# [DESCRIPTION OF THE TASK]
Please filter the listing below and copy out the lines that hold "agent".

# [THE DATA]
◇ ◇ ◇ ◇ ◇

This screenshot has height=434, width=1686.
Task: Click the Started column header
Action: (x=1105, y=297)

◇ ◇ ◇ ◇ ◇

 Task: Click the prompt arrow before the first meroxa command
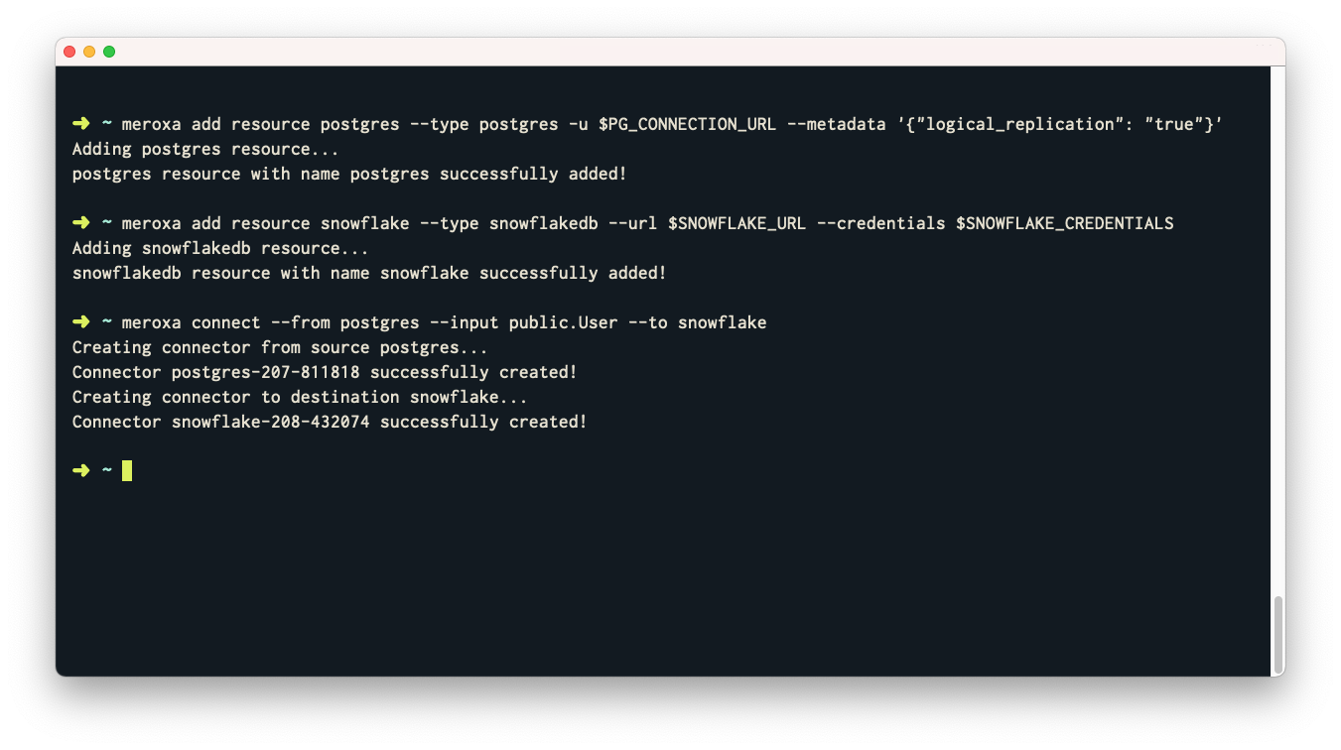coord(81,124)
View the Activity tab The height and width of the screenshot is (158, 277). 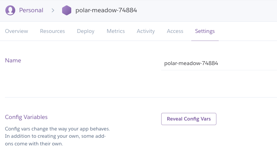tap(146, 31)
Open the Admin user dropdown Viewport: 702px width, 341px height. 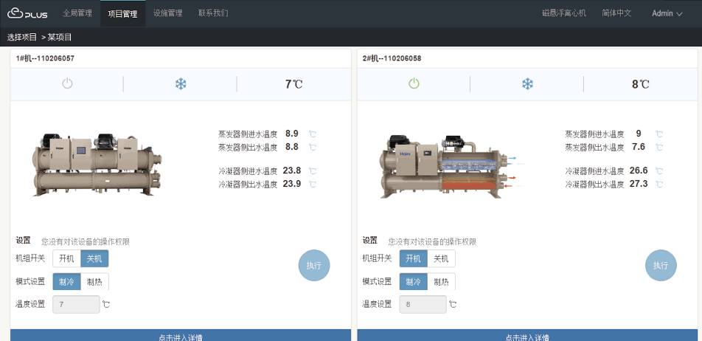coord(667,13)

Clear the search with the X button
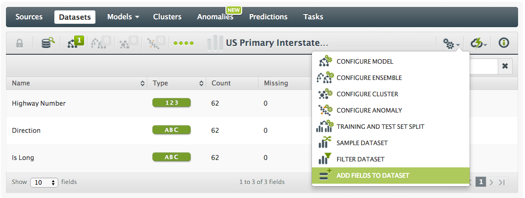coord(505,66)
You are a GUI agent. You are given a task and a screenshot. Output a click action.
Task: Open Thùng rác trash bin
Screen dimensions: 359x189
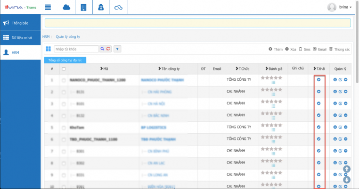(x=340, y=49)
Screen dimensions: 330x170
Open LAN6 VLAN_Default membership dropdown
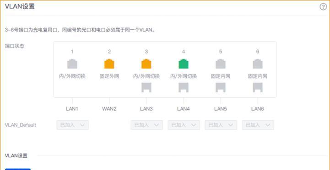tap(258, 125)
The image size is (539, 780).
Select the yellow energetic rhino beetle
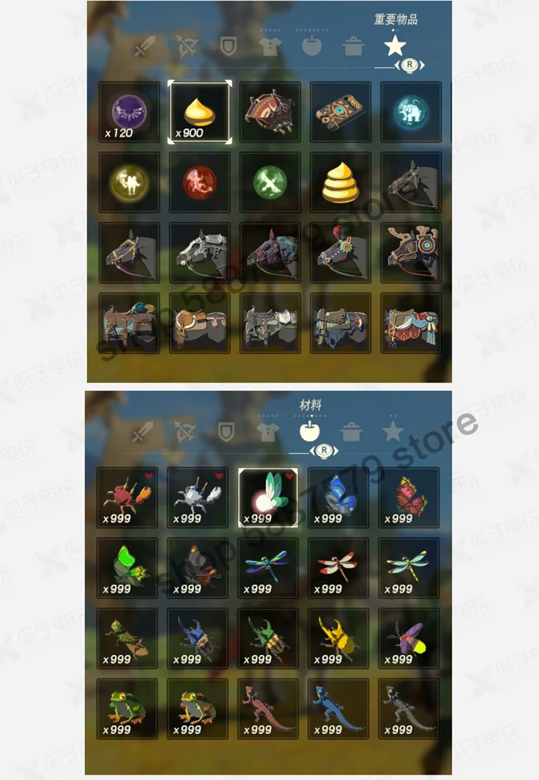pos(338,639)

◇ ◇ ◇ ◇ ◇

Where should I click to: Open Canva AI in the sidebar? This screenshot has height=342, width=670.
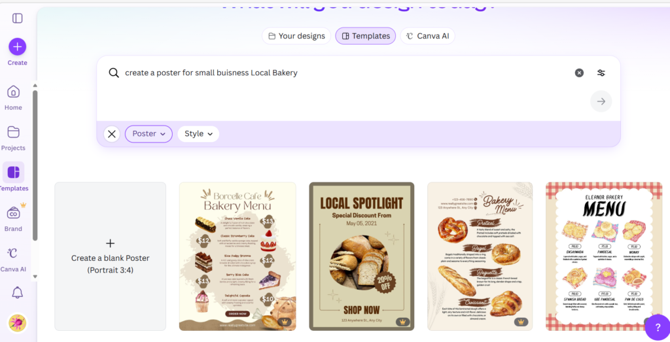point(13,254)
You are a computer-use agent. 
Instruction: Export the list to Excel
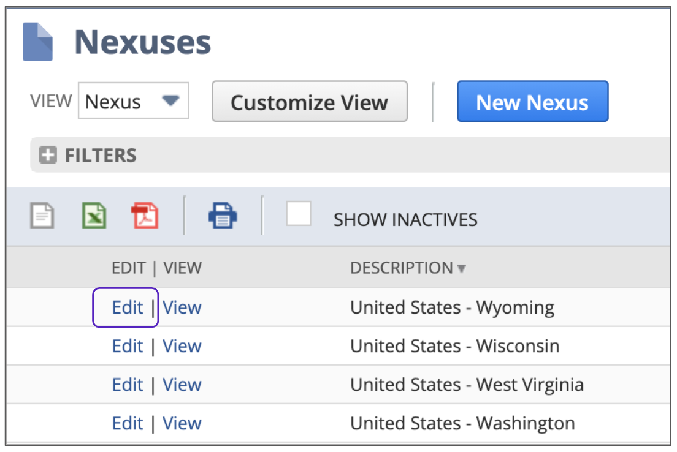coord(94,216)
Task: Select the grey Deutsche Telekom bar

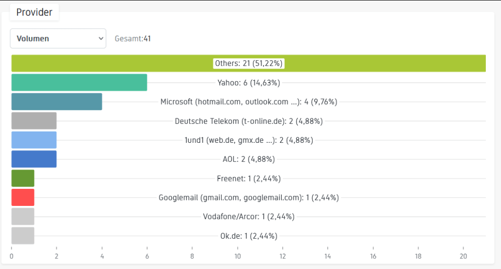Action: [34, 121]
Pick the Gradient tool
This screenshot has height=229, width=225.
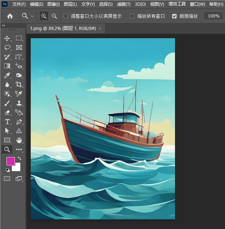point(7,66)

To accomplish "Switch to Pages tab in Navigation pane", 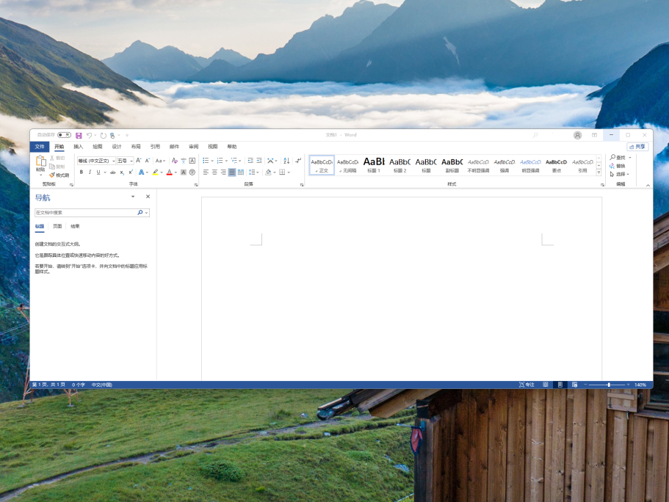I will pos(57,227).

◇ ◇ ◇ ◇ ◇

# [ANSWER TO THIS TASK]
You are a GUI agent. You are given a task and a screenshot. Output a click action.
You are a computer-use agent. 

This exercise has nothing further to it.